Differential Equations - Solving Initial Value Problem
Solving Initial Value Problems with a Computer Solver
A Quick Recap
Recall that when solving a differential equation alone we are typically led to a family of solutions, determined by the presence of one or more constants.
In order to narrow this infinity of solutions to a unique solution it is necessary to impose one or more initial conditions, depending on the order of the differential equation. When this is done we say that we are now working with a an initial value problem.
The Graphical Approach
We have already seen how we can use a graphical approach to solving initial value problems. We can use the computer to create a slope field, then locate the initial condition within the slope field, and use the field marks as a guide in generating a curve which is a "rough" picture of the solution. Unfortunately this approach has a few drawbacks:
- The computer generated graph may not be entirely accurate, since there is an element of guesswork involved, and the grid used to generate the slope field's field marks can never be "infinitely refined."

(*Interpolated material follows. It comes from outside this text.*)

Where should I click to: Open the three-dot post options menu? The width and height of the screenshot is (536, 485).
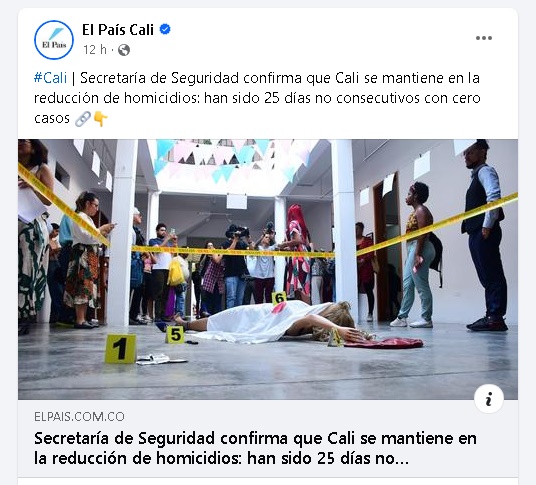pyautogui.click(x=484, y=38)
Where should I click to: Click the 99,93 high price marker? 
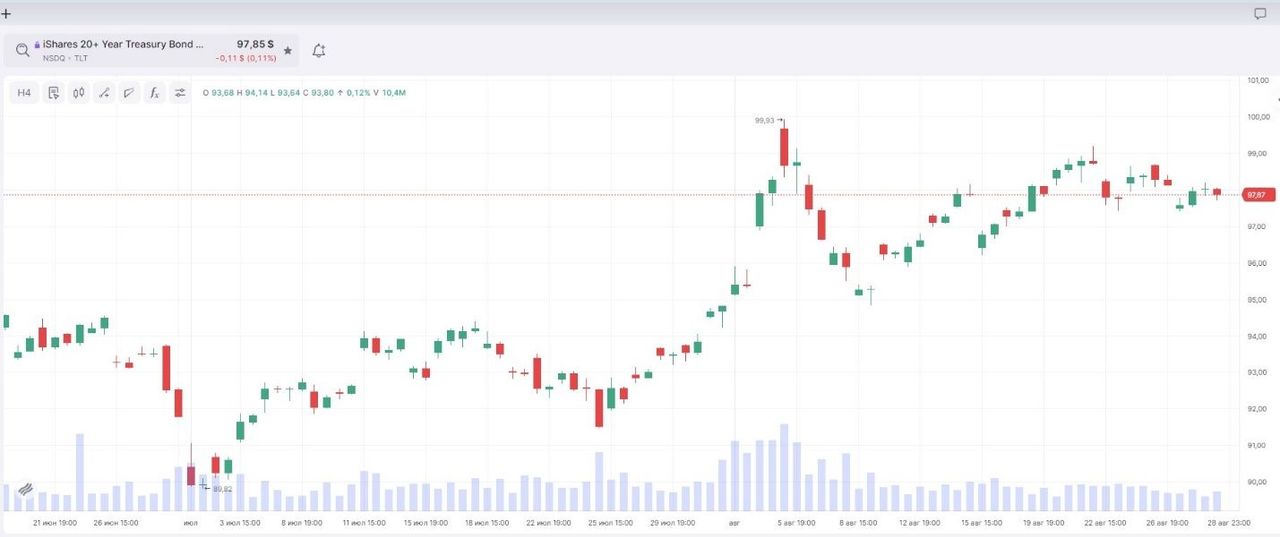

- The solution we generate this way is just a picture. In many situations it would be much nicer to be able to have a function defined by a formula as the solution if at all possible.
- The graphical method works for first order equations only, but many important physical models are second order or even higher.
Using A Solver
Thankfully there are many solver packages that have been created for use on personal computers that deal quite well with solving initial value problems. These solver packages fall into two groups: symbolic solvers, and numerical solvers. Some solvers can even fall into both groups, as we shall see in a later laboratory. In this laboratory, however, we shall concentrate on symbolic solvers.
So let's get down to business, and see how Mathematica may be used as a symbolic initial value problem solver.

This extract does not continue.